Haciendo enérgicos gestos, llega un turista alto y bigotudo, acompañado de algunos curiosos.

el turista alto.—¡Esto clama al cielo! ¿Por qué no se le salva? Ha pedido socorro; lo habrán oído ustedes, señores.

Los curiosos. ( A coro.)—¡Sí, lo hemos oído!

el turista alto.—Yo también le he oído gritar, con todas sus letras: "¡Socorro!" Así, pues, ¿por qué no se le salva? ¿Qué hacen ustedes aquí?

el primer guardia.—Vigilar el sitio donde se calcula que va a caer.

el turista alto.—Perfectamente. Pero, ¿por qué no le salvan ustedes? ¿Dónde está su amor al prójimo? Si un hombre pide socorro, hay que socorrerle, ¿no es cierto, señores?

Los curiosos. ( A coro.)—¿Qué duda cabe? ¡Hay que socorrerle!

el turista alto. ( Con énfasis.)—No somos paganos; somos cristianos y nuestro deber es amar al prójimo. Pide socorro y, para salvarle, hay que tomar todas las medidas al alcance de la Administración. Guardias: ¿se han tomado todas las medidas?

el primer guardia.—Sí, Señor.

el turista alto.—¿Todas? ¿Completamente todas? Muy bien. Señores, se han tomado todas las medidas. Joven ( dirigiéndose al desconocido), todas las medidas conducentes a su salvamento han sido tomadas. ¿Oye usted?

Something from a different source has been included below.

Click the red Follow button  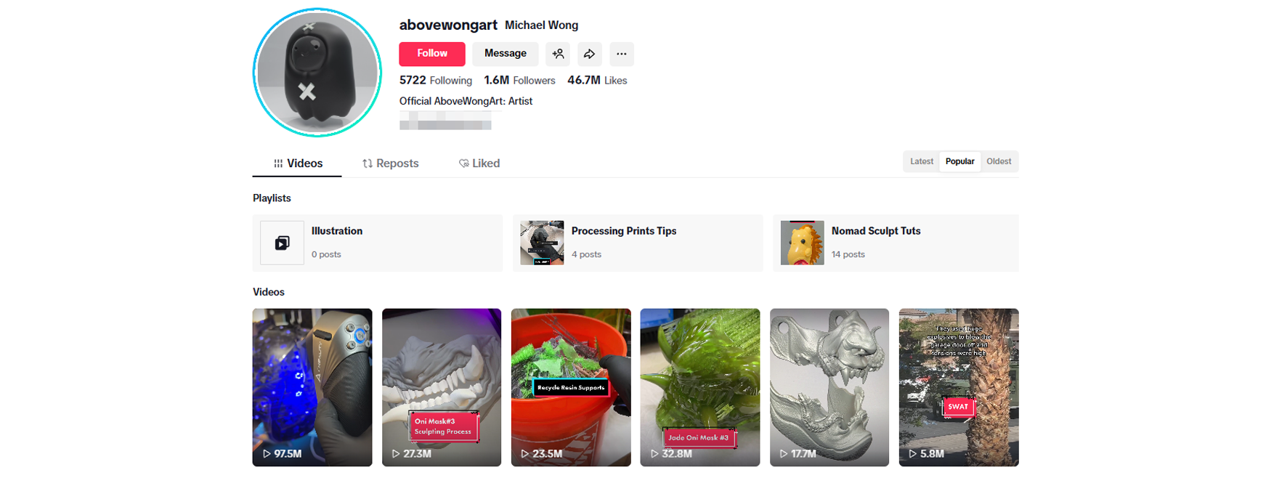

el desconocido. ( Con voz apenas audible.)—¡Socorro!

el turista alto. ( Conmovido.)—¿Oyen ustedes, señores? Otra vez pide socorro. ¿Lo han oído ustedes, guardias?

uno de los curiosos. ( Con timidez.)—En mi opinión, hay que salvarle.

el turista alto.—Hace dos horas que lo estoy diciendo. Guardias: ¡esto clama al cielo!

el mismo curioso. ( Con un poco más de atrevimiento.)—A mi parecer, lo oportuno es dirigirse a la Administración superior.

Los demás curiosos. ( A coro.)—¡Sí, hay que elevar una queja! ¡Esto es intolerable! ¡El Estado no debe abandonar a los ciudadanos en los momentos de peligro! ¡Todos pagamos contribuciones! ¡Hay que salvarle!

el turista alto.—No dejo de decirlo. Sin duda, hay que elevar una queja. Diga, joven: ¿paga usted las contribuciones?... ¿Qué? ¡No le entiendo!